- Born: 1946 Rockford, Illinois
- Died: April 15, 2008 (aged 61–62)
- Education: Florida State University University of Florida
- Known for: His work in nephrology
- Spouse: Patricia Hebert

= Steven C. Hebert =

Steven C. Hebert, M.D., (b. 1946 in Rockford, Illinois—d. April 15, 2008), a board certified nephrologist, was the chair and C.N.H. Long Professor of Cellular and Molecular Physiology and professor of medicine at Yale University, beginning in 2000.

==Education==
Hebert entered Florida State University at age 15 and earned a bachelor's degree in three years. He then obtained an M.D. at the University of Florida in 1970. He went on to complete his residency in internal medicine and a nephrology fellowship at the University of Alabama in Birmingham.

==Career==

Before coming to Yale, Hebert was a faculty member at the University of Alabama in Birmingham, Eastern Virginia Medical School, the University of Texas Medical School at Houston, Harvard Medical School, and Vanderbilt University as director of the Division of Nephrology and the Ann and Roscoe R. Robinson Professor of Medicine.

With colleagues, he launched the biotech companies MariCal and Pearl Development Group.

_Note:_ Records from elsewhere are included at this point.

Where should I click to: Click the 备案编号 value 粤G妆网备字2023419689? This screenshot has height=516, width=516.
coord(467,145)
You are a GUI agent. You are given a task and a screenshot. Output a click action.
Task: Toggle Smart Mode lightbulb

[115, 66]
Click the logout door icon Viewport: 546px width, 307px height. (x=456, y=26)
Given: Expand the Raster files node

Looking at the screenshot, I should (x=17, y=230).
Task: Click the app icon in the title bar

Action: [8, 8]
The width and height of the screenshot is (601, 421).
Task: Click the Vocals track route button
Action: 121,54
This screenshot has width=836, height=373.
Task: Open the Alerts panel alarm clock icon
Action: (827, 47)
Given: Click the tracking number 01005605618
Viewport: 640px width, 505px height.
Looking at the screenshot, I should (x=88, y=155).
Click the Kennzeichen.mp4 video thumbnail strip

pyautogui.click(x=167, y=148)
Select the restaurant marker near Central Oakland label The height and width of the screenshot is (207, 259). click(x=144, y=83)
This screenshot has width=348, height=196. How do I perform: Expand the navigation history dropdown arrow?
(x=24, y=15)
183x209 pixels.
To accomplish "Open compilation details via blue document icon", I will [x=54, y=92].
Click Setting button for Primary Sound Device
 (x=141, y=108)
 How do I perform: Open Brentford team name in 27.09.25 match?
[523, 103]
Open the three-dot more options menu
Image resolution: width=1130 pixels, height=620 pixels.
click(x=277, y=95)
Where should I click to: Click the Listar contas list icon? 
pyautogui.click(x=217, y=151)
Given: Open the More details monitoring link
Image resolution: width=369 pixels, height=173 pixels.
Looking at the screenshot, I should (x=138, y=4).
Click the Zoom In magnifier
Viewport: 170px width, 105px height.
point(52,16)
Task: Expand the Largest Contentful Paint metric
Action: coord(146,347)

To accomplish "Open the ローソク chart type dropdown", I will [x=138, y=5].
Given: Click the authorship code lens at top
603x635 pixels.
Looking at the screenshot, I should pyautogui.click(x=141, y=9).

His laboratory identified ROMK, a potassium excretion regulatory channel in the kidney outer medulla involved in Bartter's syndrome type II, two sodium chloride transporters, and a calcium-sensing receptor known as CaSR which led to the development of a new class of drugs that modulate calcium sensing receptor activity.

==Honors==
- Homer W. Smith Award, top research prize, by the American Society of Nephrology.
- A.N. Richards Award, the International Society of Nephrology.
- Carl W. Gottschalk Distinguished Lectureship, American Society of Physiology.
- Member, American Society for Clinical Investigation in 1988.
- Member, Association of American Physicians in 1993.
- Elected to the National Academy of Sciences in 2005.